Toutefois, quatre académies sont en difficulté : Versailles, Créteil, La Guyane et Mayotte. Certaines matières connaissent également des pénuries dans le second degré, en particulier les maths, l'allemand et les lettres classiques.

Une professionnalisation pas à pas, avec des points de vigilance

"L'idée d'une formation intégrée et professionnalisante fait relativement consensus parmi les acteurs", assure Alain Frugière, président du réseau et directeur de l'Inspé de Paris. D'autant que, comme le rappelle, Nathalie Catellani, vice-présidente de la recherche, "l'alternance intégrative, les AED pré-professionnalisation et les contrats alternants en M2" sont "plébiscités par les étudiants".

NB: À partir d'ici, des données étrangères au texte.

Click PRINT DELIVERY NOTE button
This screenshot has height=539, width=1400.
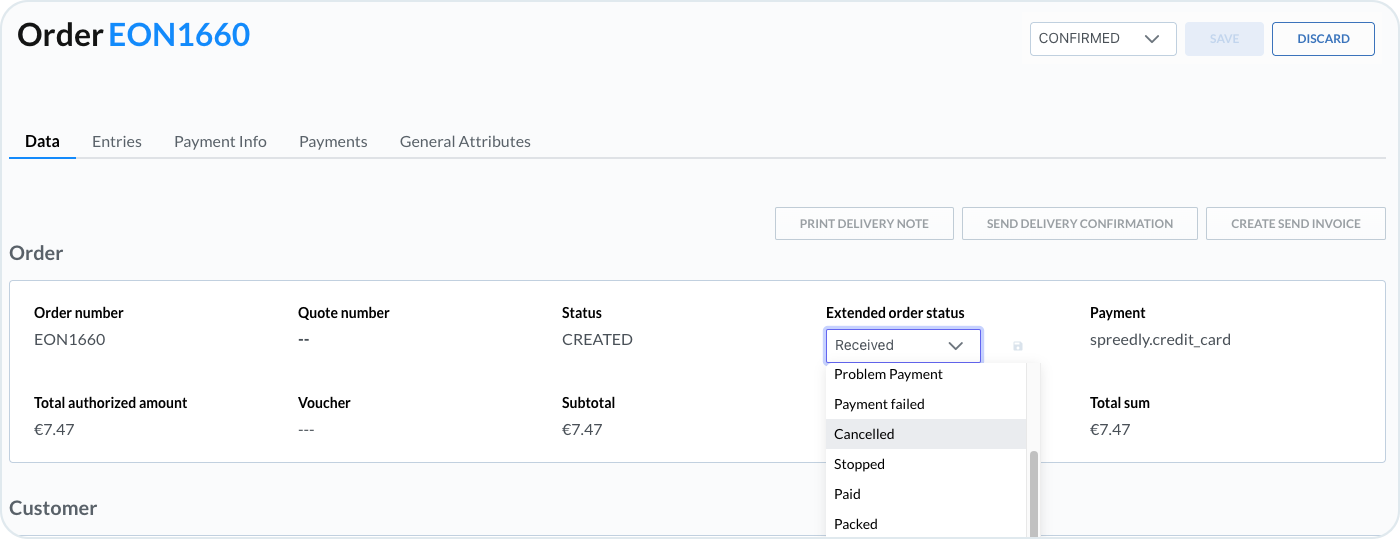coord(864,224)
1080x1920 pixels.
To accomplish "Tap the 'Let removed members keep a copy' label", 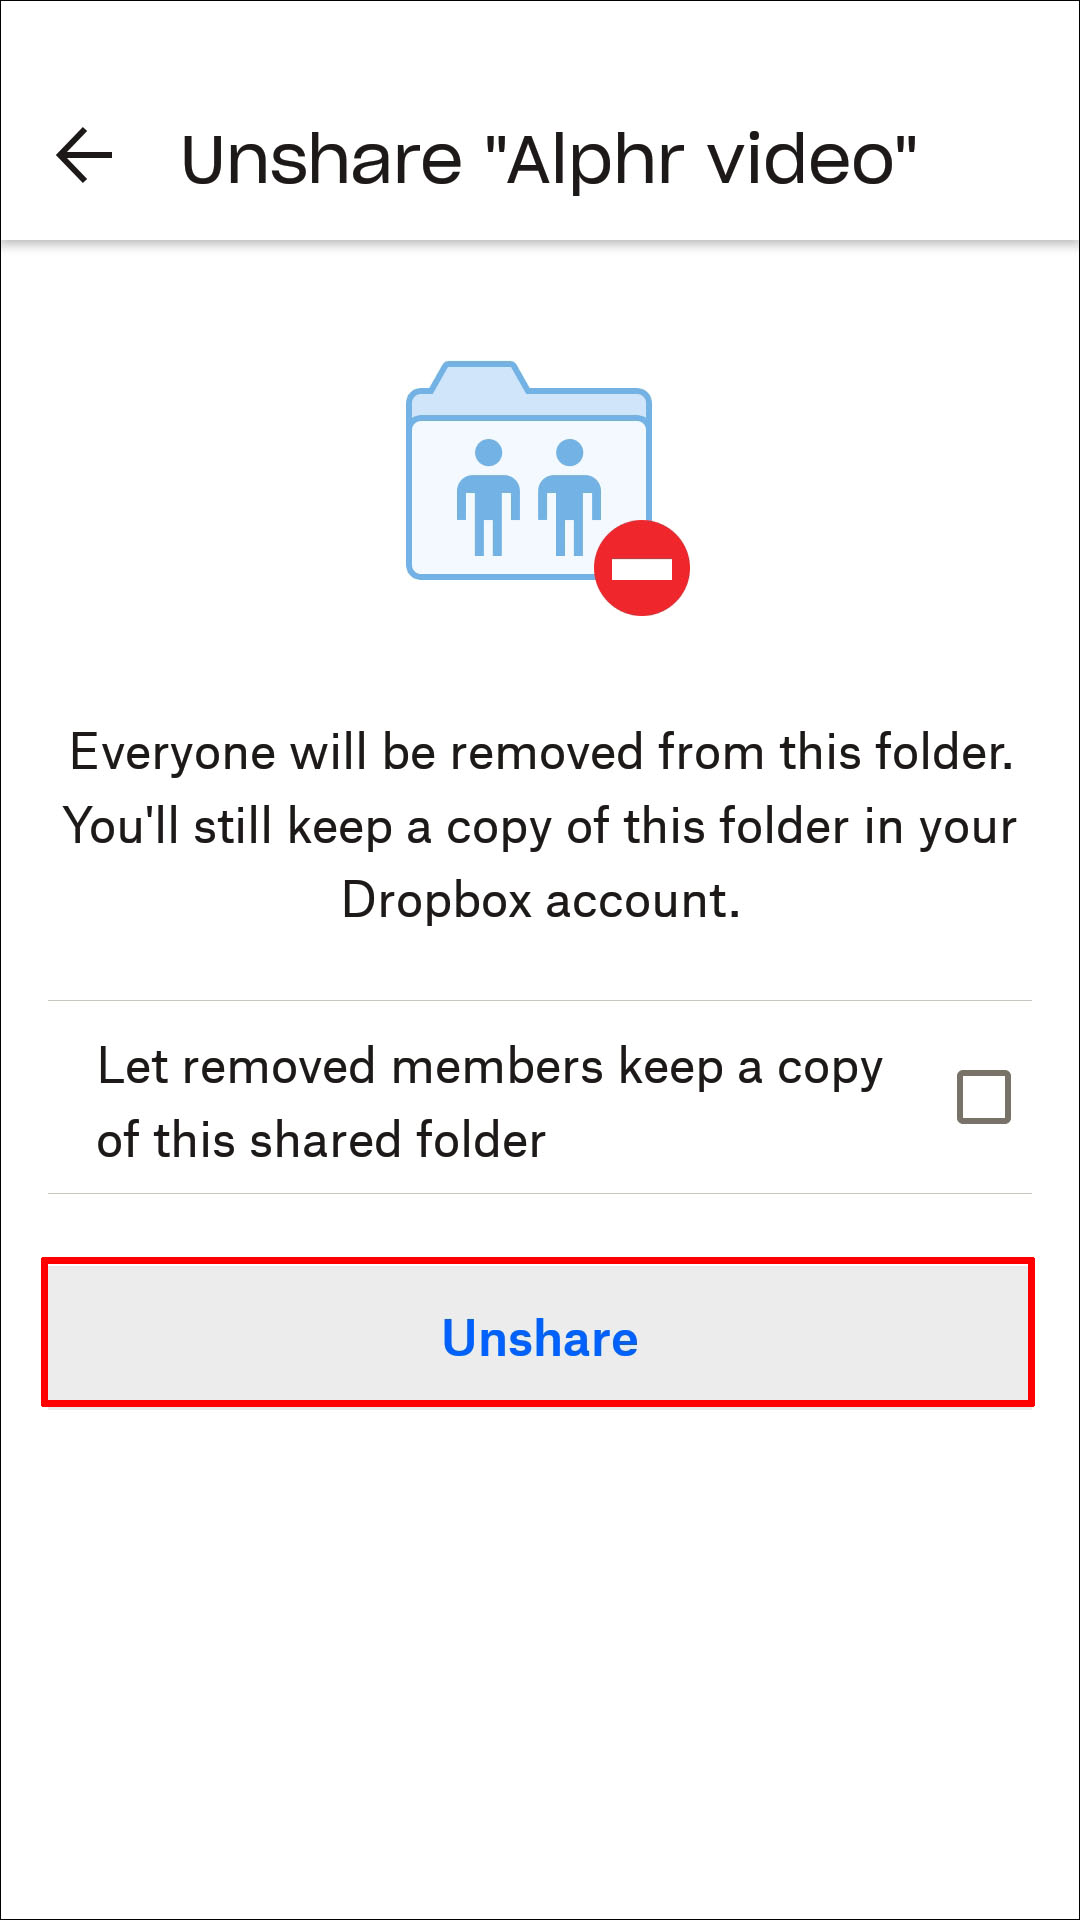I will pyautogui.click(x=490, y=1067).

L'idée d'une formation intégrée et professionnalisante fait relativement consensus parmi les acteurs. (A. Frugière, réseau Inspé),

Toutefois les étudiants "ne doivent pas boucher des trous" en étant pris "comme des moyens d'enseignement", souligne Pierre Chareyron, en insistant sur le fait que la prise de responsabilité doit être "progressive",

Le réseau demande à ce que la réflexion soit la même pour le premier et le second degré. En effet, certains craignent qu'une avancée du concours en fin de L3 entraîne un raccourcissement de la formation pour le premier degré. "Ce serait une régression terrible qu'on forme à trois années d'études", selon Elsa Lang Ripert, vice-présidente en charge du pilotage.

Vers des parcours dès la licence plus lisible vers le master MEEF ?

Le but de ce parcours progressif est d'éviter de perdre en cours de route des étudiants intéressés par l'enseignement, en rendant le parcours plus lisible et ce, dès la sortie du bac.

À Lyon, "on n'a pas de licence identifiée menant au master MEEF, témoigne ainsi Pierre Chareyron. Sur les salons d'orientation, on conseille aux lycéens de se renseigner auprès des universités pour choisir une licence, et de revenir nous voir ensuite, car on ne s'occupe que du master."

À l'inverse, illustre Elsa Lang Ripert, le master MEEF premier degré de Nevers avait "du mal à attirer. L'Inspé Bourgogne a monté une licence 'éducation formation enseignement et culture', également proposée à Dijon. Depuis, nous avons fait le plein avec un fort taux de pression sur Parcoursup et plus aucune difficulté à recruter en M1 à Nevers."

Un impact limité sur le master MEEF

Les Inspé n'envisagent pas de modification majeure du Master MEEF, qui selon eux a "abouti". Mais si le concours est déplacé en L3, alors "il faudra probablement des ajustements, car le master actuel comporte une préparation importante du concours", souligne Alain Frugière.

Le nombre d'étudiants inscrits en Inspé en baisse

Les inscriptions en M1 MEEF "sont à la baisse, avec une baisse de 5% dans le premier degré et de 8% dans le second degré", explique Nathalie Catellani, vice-présidente de la recherche et directrice de l'Inspé Picardie.

Un recul qui s'expliquerait par la diminution générale des inscriptions à l'université (-3,4% sur l'ensemble des cursus), elle-même liée à la baisse démographique et à une difficulté "qui reste à confirmer" à s'inscrire sur la plateforme MonMaster. Là encore, la baisse reste concentrée sur "une poignée d'Inspé, comme Versailles et Créteil".